Rights sold to Italy (Gremese)
The cosmopolitan Beirut is abuzz at nightfall. The whole city is preparing to watch the Germany-Ghana match in the 2010 World Cup. This world-in-a-city is the natural setting for this novel in which individual loneliness is confronted with the confusion of an ultra-connected generation linked by social networks but not properly attached. Six characters, girls and boys, meet, miss, pass each other by, fall in love, fall out of love in a Beirut that is indefinable as it hovers between Westernisation and tradition. A city full of excesses, of nights with no tomorrows, nightclubs open to the night sky and the opalescent glow of mobile phone and television screens: the artificial lights borne by the nocturnal birds who are the characters in this Lebanese Bonjour Tristesse.
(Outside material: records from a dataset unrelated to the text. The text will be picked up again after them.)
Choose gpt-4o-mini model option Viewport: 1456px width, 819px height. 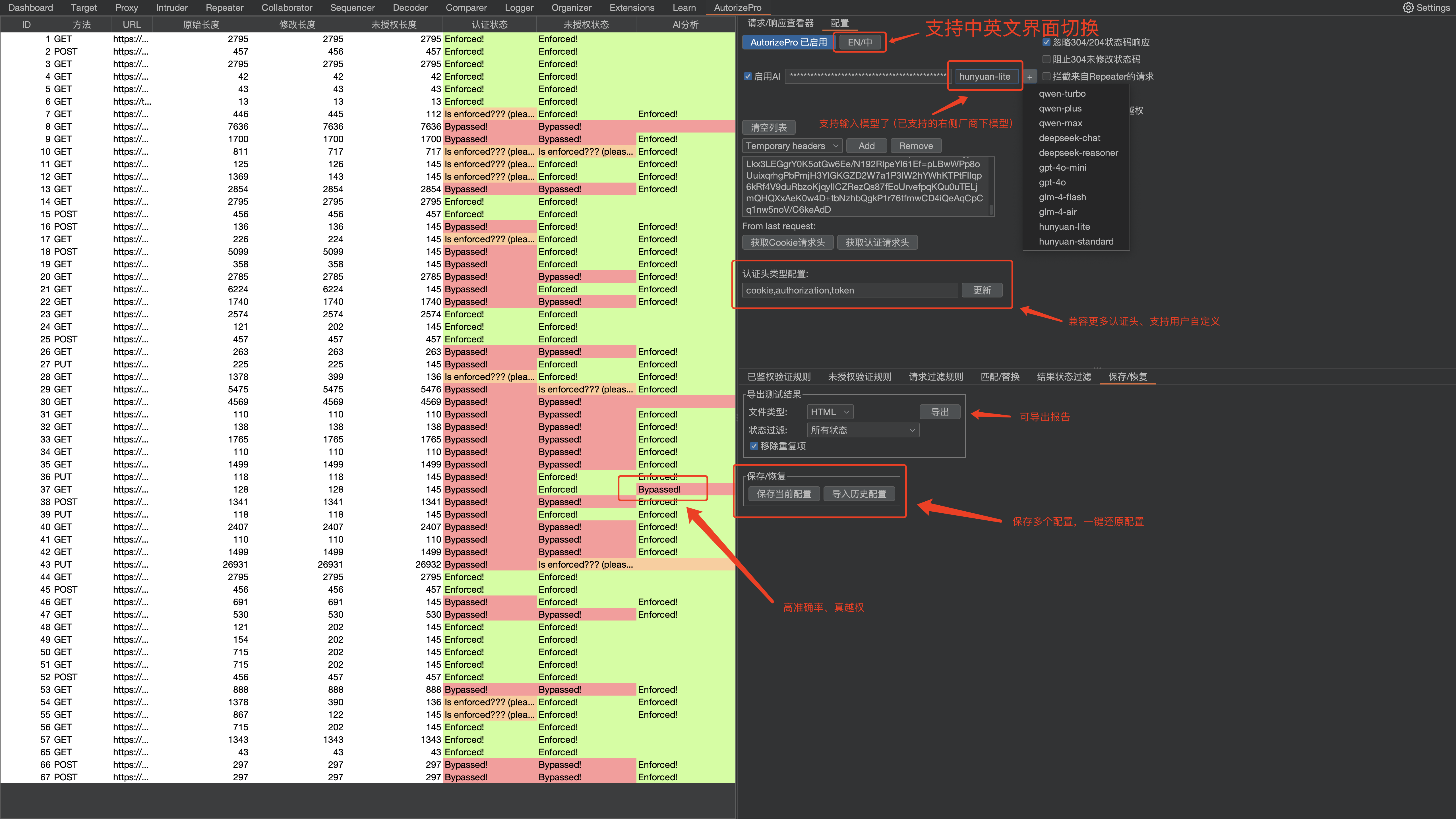point(1062,167)
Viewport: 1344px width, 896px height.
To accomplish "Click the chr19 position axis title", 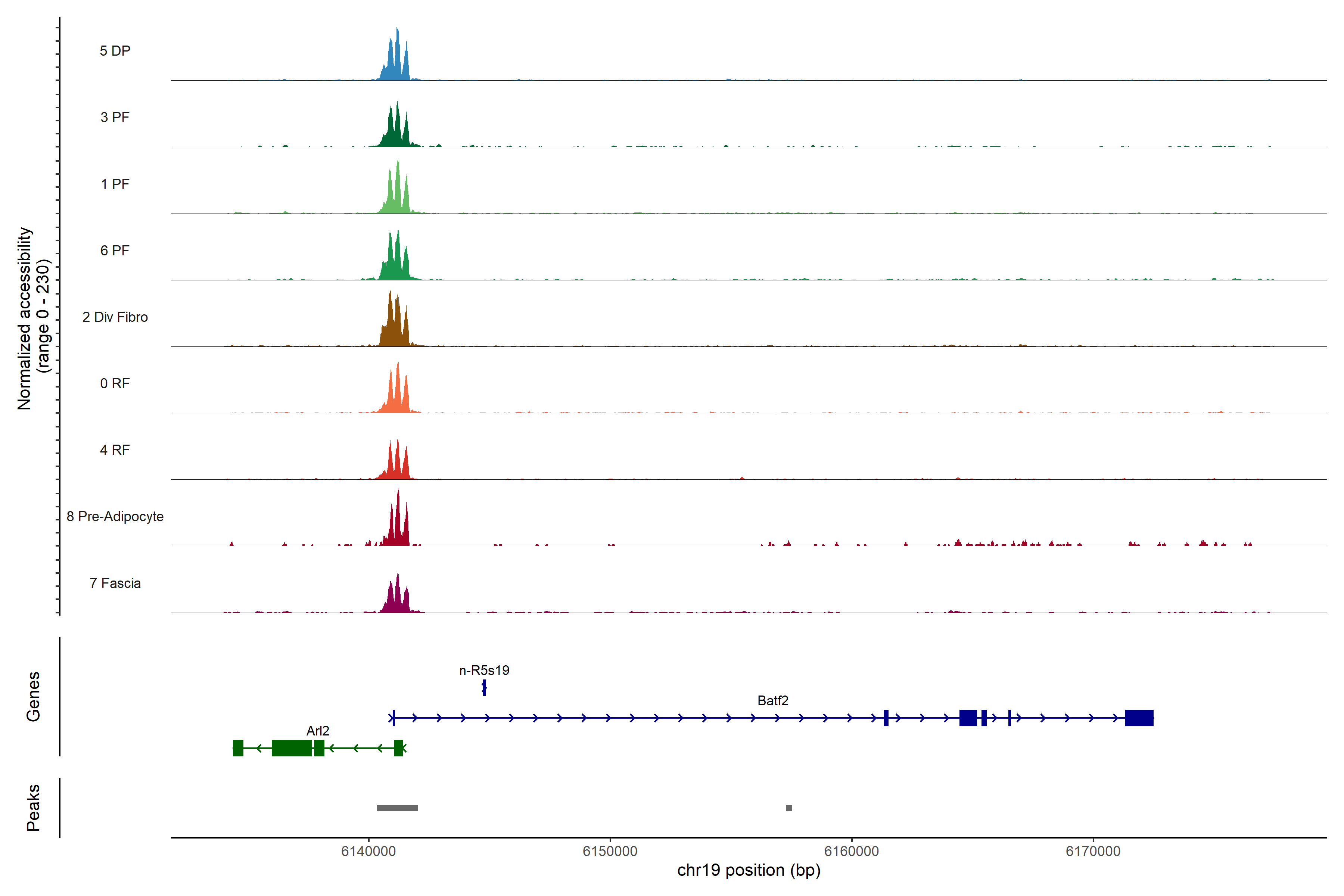I will tap(749, 870).
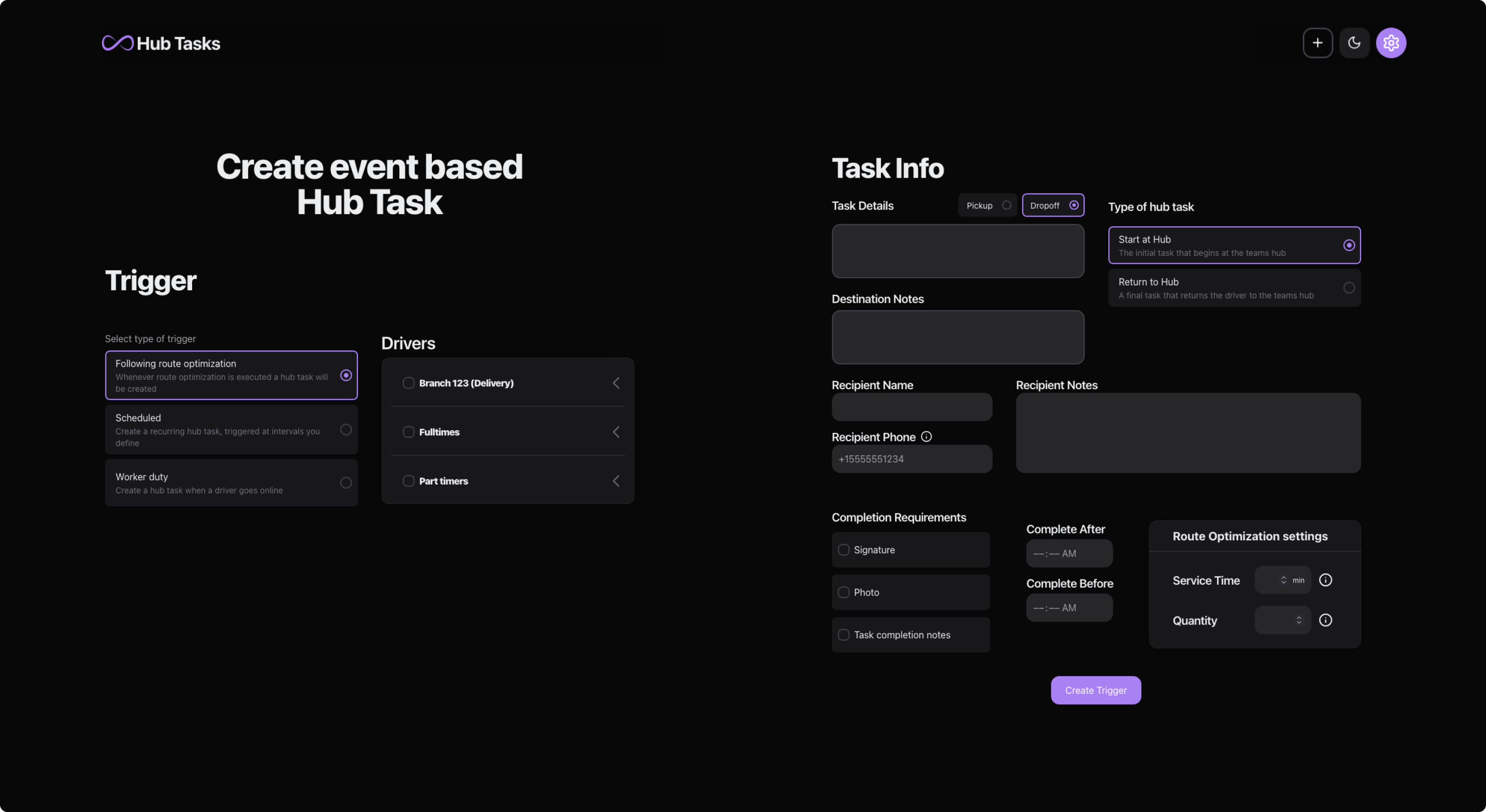1486x812 pixels.
Task: Expand the Part timers driver group
Action: tap(615, 480)
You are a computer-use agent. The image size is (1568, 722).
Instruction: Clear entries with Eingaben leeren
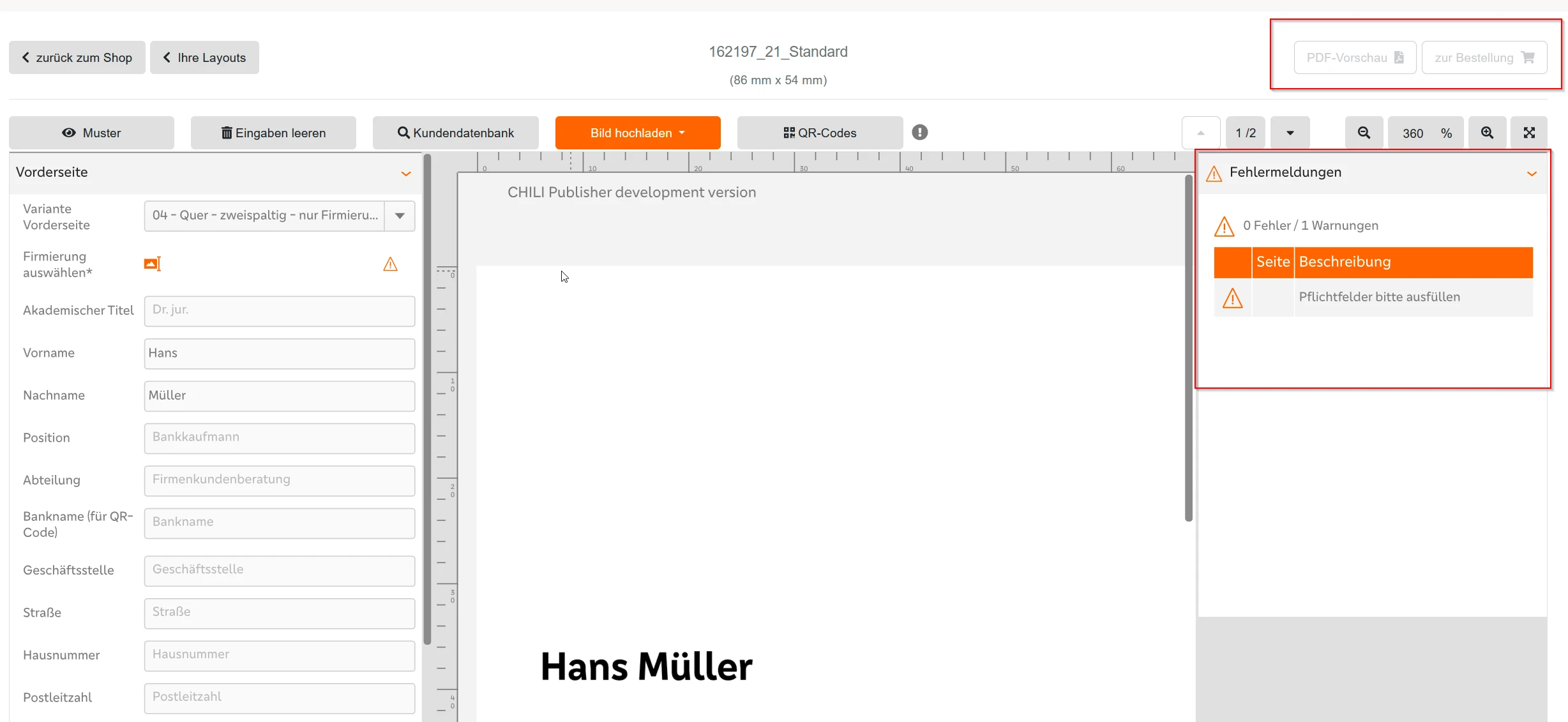coord(273,133)
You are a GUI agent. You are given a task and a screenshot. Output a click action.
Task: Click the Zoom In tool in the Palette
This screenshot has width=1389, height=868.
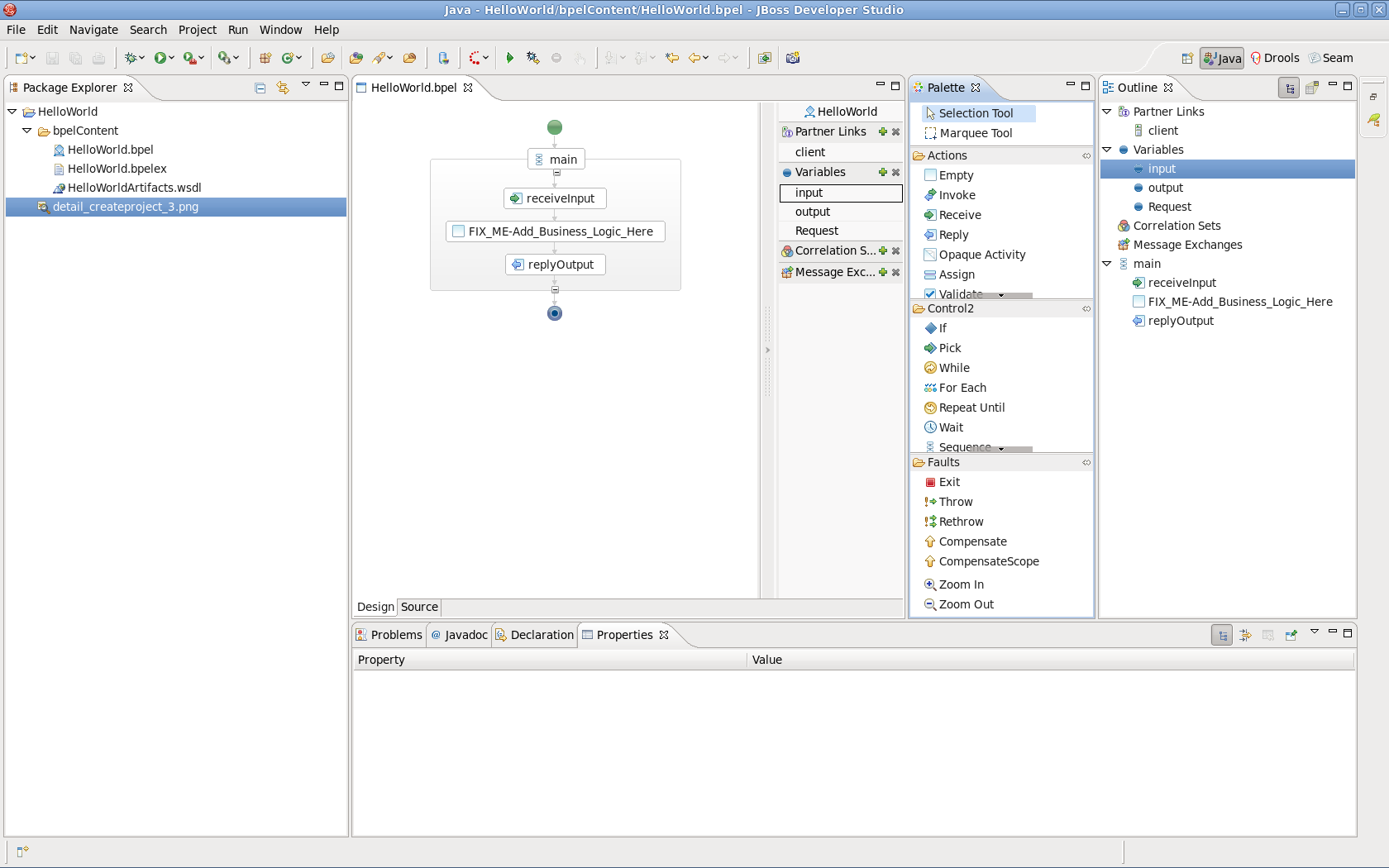(x=961, y=584)
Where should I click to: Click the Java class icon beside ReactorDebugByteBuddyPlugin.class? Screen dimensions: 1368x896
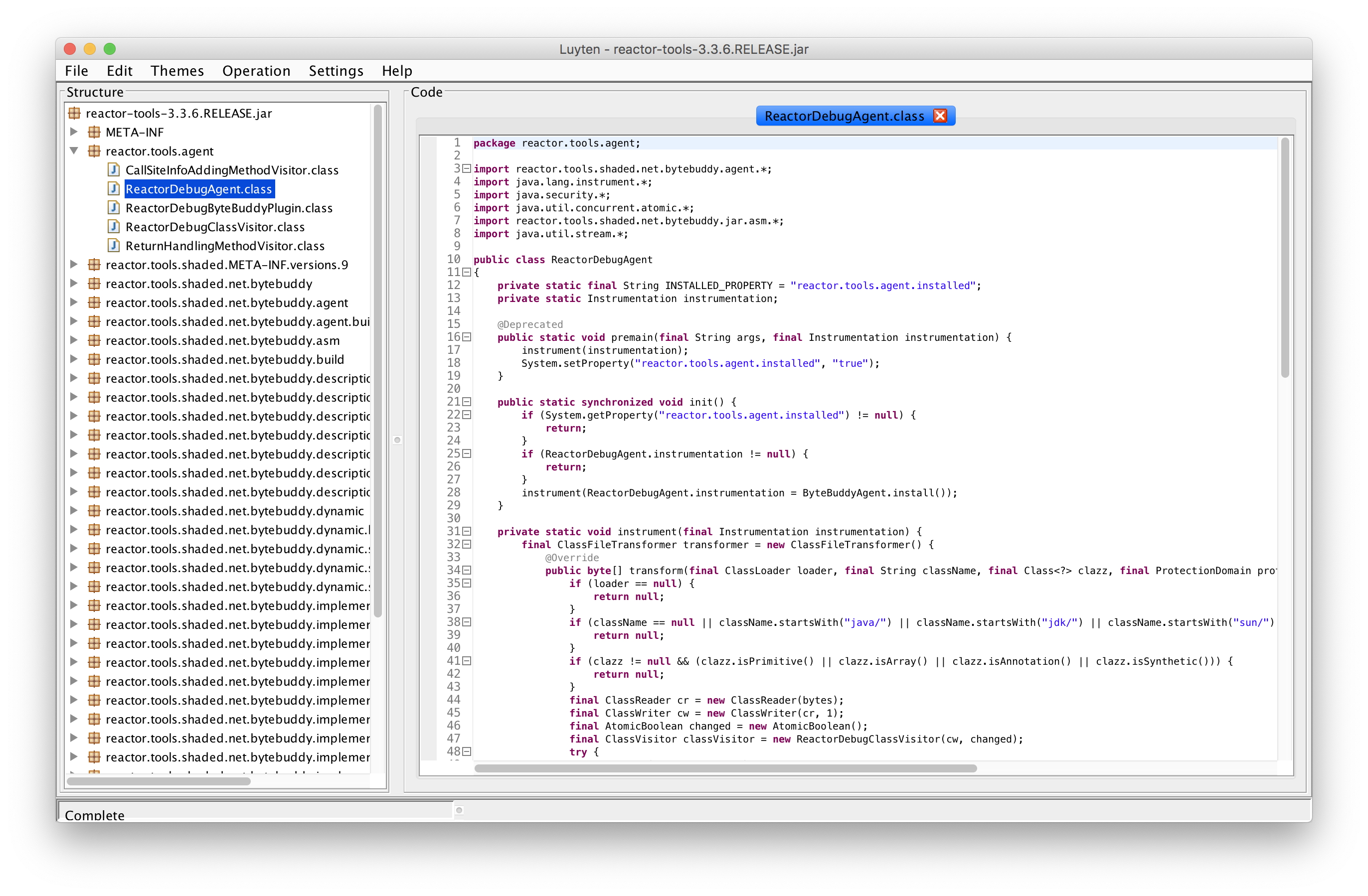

Diane Mazloum brings us a contemporary, intimist novel against a background with high stakes of love and death. Its war baby characters on the eve of their thirties are described in suave, sensual prose, as if Beirut itself were human skin flawed with fine scars that are almost invisible and yet terribly real.
Diane Mazloum was born in Paris in 1979 and grew up in Rome. After studying astrophysics in Paris, she went to the Lebanon where she finished studies in design at the American university. She now lives in Beirut.
Diane Mazloum signe un premier roman contemporain et intimiste, où ces « bébés de la guerre » jouent à l’amour et à la mort. Une génération ultra-connectée mais sans attaches, décrite dans une langue sensuelle, comme si Beyrouth était une peau humaine, blessée de fines cicatrices presque invisibles mais terriblement réelles.